Second, you state that ICD cannot occur below 100m so we should not be concerned. History has shown that it has occurred below 100m. You mentioned Sheck Exley who used to push the envelope. Remember, at the time Sheck did not have the knowledge that you now fortunately have.

Third, It's important that we all understand ICD so we do not repeat history and wind up seriously injured or dead. Lest we forget.

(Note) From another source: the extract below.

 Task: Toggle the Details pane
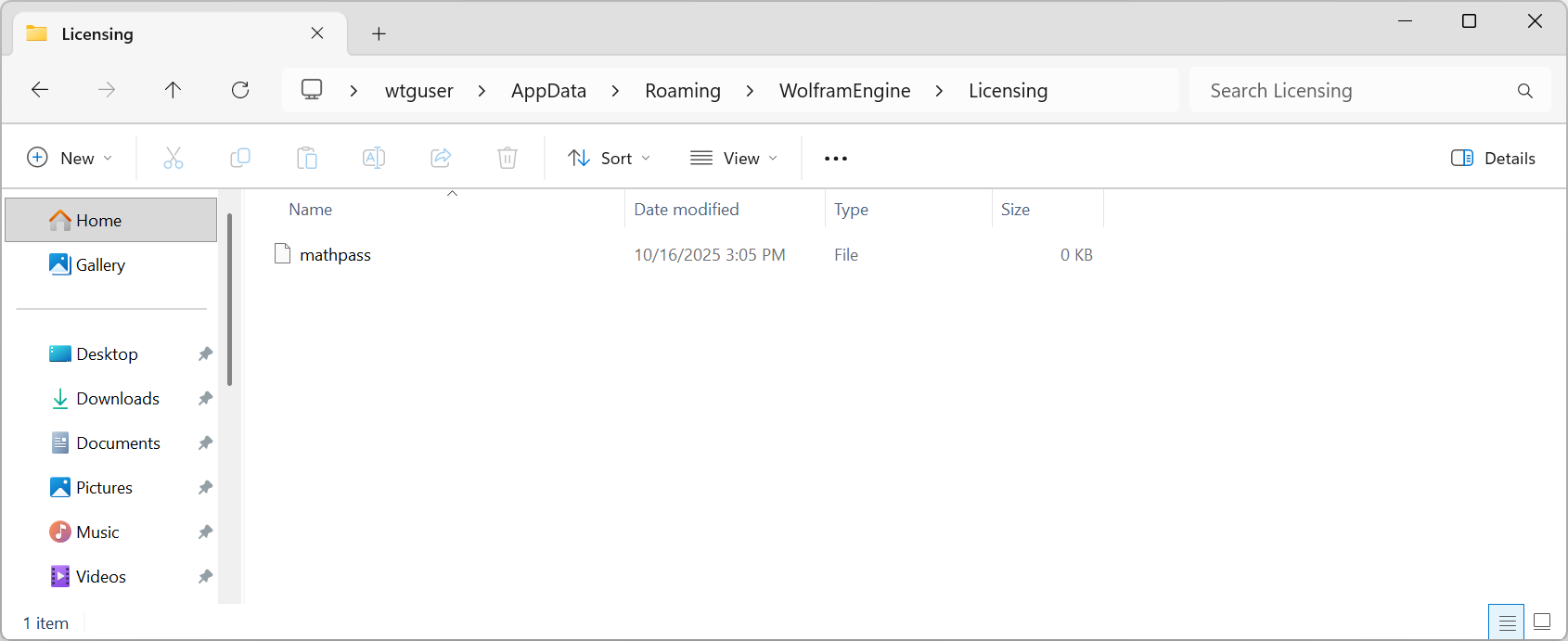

Fourth, I agree with you ICD is not the problem it once was because we now know how to manage gas composition and switch depths better on ascent. Recently, some agencies suggest, for dives shallower than 100m to go from bottom gas directly to deco gas e.g. Nitrox 50 at 21m or Oxygen at 6m. I believe they call it the "zero order rule".
 
I am not sure what point you are trying to make here.
I think hes meaning those that are diving these depths on a regular basis have based their decision on real world experience rather than a software model - No doubt your have hear of DR simon Mitchell who is one of the worlds leading hyperbaric specialists haas this to say about it and the bro science rule of fifths to try and avert ICBD

Same goes for CNS its nigh impossible to keep your CNS % under 100% on a deep dive

Personally, I doubt isobaric counter-diffusion is a very relevant concern in modern technical diving where most divers doing deep trimix are using rebreathers. These days I just stay on bottom diluent to the surface, and don't bother with diluent switches. The rebreather takes care of increasing my inspired oxygen fraction as I get shallower. Open circuit is obviously different. Even though the rule of fifths is based on a flawed premise it would likely prevent any inner ear problems caused by isobaric counter-diffusion if followed. But it is very conservative and may create more risk (eg the need to carry more intermediate gases and more switches than necessary) than it resolves. In some ways it can be seen in a similar light to the original 'oxygen clock' recommendations - a rule with little physiological pedigree, and often ignored, but nevertheless a 'calibration point' from which people can work.

and

...Good question. I must say that I don't give counter-diffusion problems a second thought when choosing bailout gases. I make bail-out choices based on the principle of having one gas that is very breathable at bottom depth, and other gases optimized to enhance inert gas elimination thereafter (so yes, more or less standard type gases). I would absolutely not carry intermediate trimix bailout gases for the purposes of complying with the rule of fifths.

Simon M
 
First, some people on this site appear to be under the impression that ICD is caused by a pressure gradient. How can that be so, when ICD occurs at a stop (there is no pressure gradient).
Perhaps you should review your nitrox class materials for the answer. As stated many times, it's the PARTIAL pressure gradient that drives inert gas movement, and inert gas movement is integral to IBCD.
 
This is reminding me of a thread from a few years ago. A poster who used a username that suggested he was representing Suunto (he later admitted to being a low level Suunto employee) focused on the dangers of IBCD. IIRC, he described the switch from 21/35 to EANx 50 as "suicidal." (For nontechnical divers reading now, that switch is easily the most common in technical diving.)

Also going from memory, he referenced Bruce Weinke for support, but someone posted a video of Bruce Weinke specifically stating that the switch from 21/35 to EANx 50 was not dangerous. The fact that Weinke felt compelled to make that video suggests that he must have been getting cited for that fairly often.